• SOURCE PASSAGE:

====

Centripetal Acceleration grade 12 (forces on a bird pulling out of a dive)

[Physicsstudent2]

Homework Statement

A bird of mass 0.211 kg pulls out of a dive, the bottom, of which can be considered to be a circular arc with the radius of 25.6 m. At the bottom of the arc, the bird’s speed is a constant 21.7 m/s. Determine the magnitude of the upward lift on the bird’s wings at the bottom of the arc.

Relevant Equations

F=me
a= v^2/r

How come the solution requires you to do mv^2/4 when the formula is just v^2 /r?

 

[PeroK]

How come the solution requires you to do mv^2/4 when the formula is just v^2 /r?

What do you say that? What solution?

 

[Physicsstudent2]

this question was in my textbook and i didn't know how to do it so i searched it up online and found that picture explaining how to solve the problem

 

[PeroK]

this question was in my textbook and i didn't know how to do it so i searched it up online and found that picture explaining how to solve the problem

The picture looks good to me. Are you forgetting gravity? Which is odd, given it's clearly included in the solution you posted. They may be able to fly, but birds are still subject to the force of gravity!

 

[Physicsstudent2]

The picture looks good to me. Are you forgetting gravity? Which is odd, given it's clearly included in the solution you posted. They may be able to fly, but birds are still subject to the force of gravity!

no its not about gravity i think i didnt explain myself clearly.
in the photo i sent, i indicated an arrow pointing to "m" of the mv^2/r.

====

• SET TASK:
Answer these questions about the bird-dive forum thread, one line each:
1. What is the radius of the circular arc at the bottom of the dive?
2. Where did the student find the picture explaining how to solve the problem?
3. Which force does PeroK ask whether the student is forgetting?

• DATA ROWS:
====

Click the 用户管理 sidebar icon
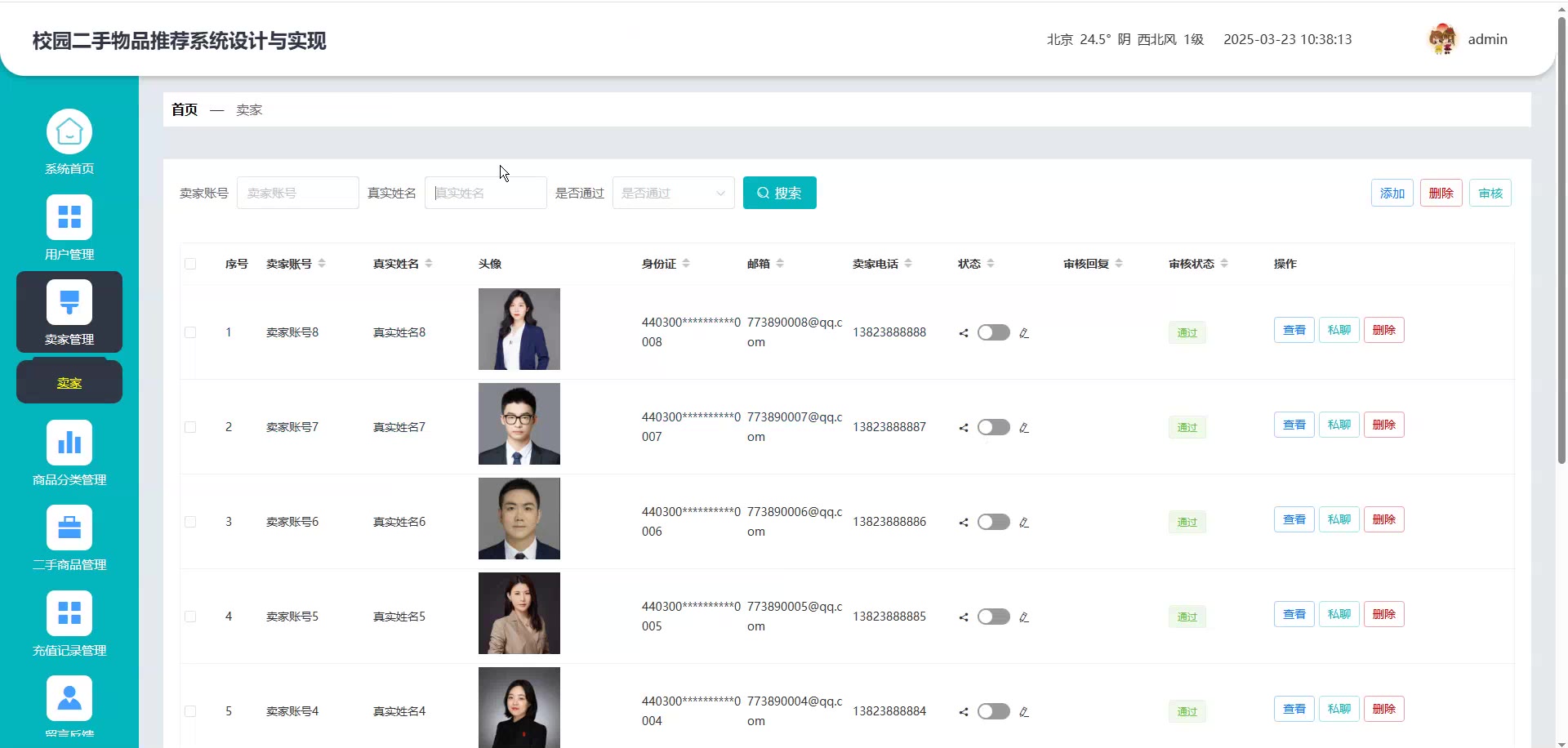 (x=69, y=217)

====

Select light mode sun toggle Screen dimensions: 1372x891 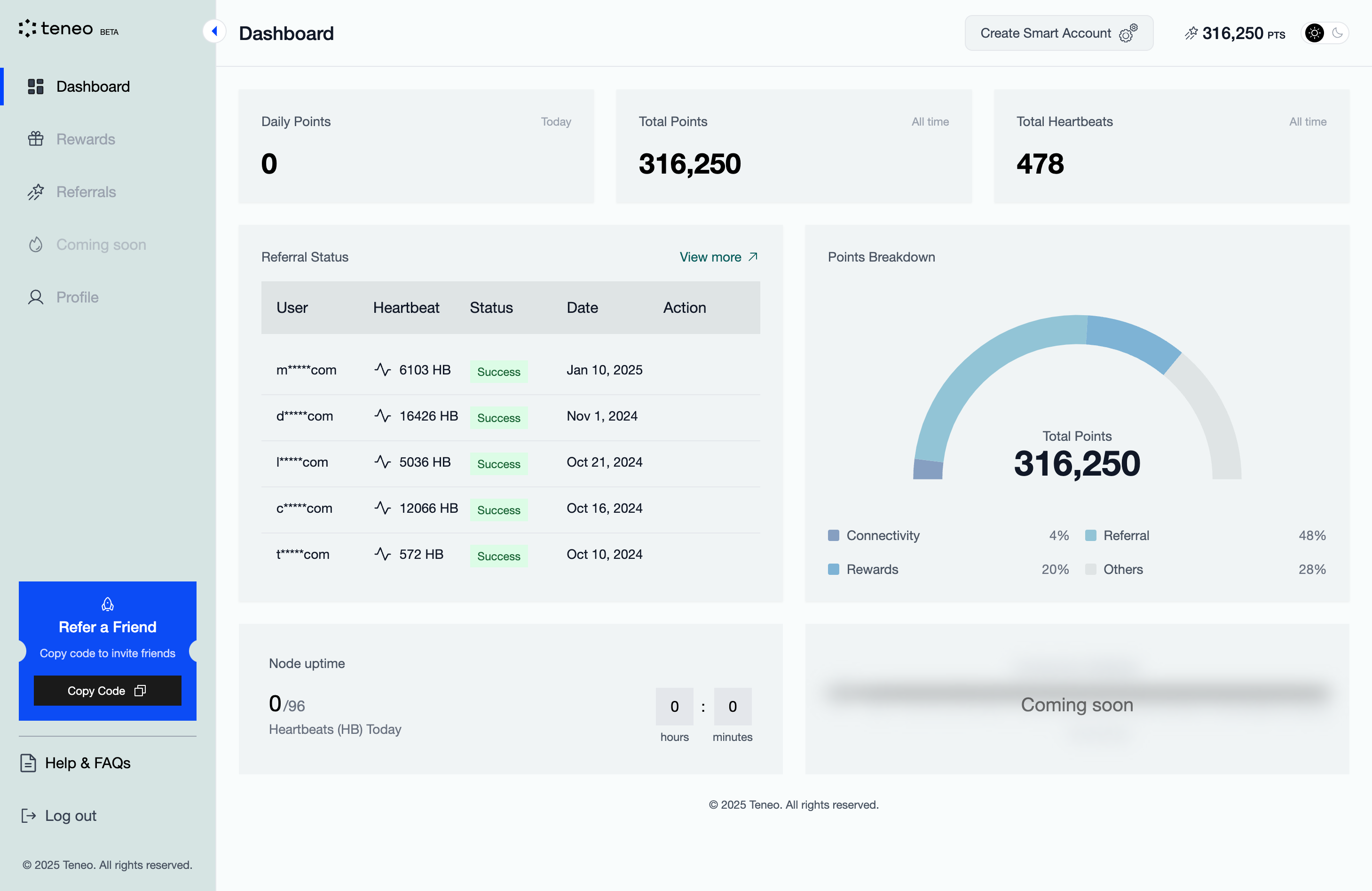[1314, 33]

====

• ANSWER:
1. 25.6 m
2. Online
3. Gravity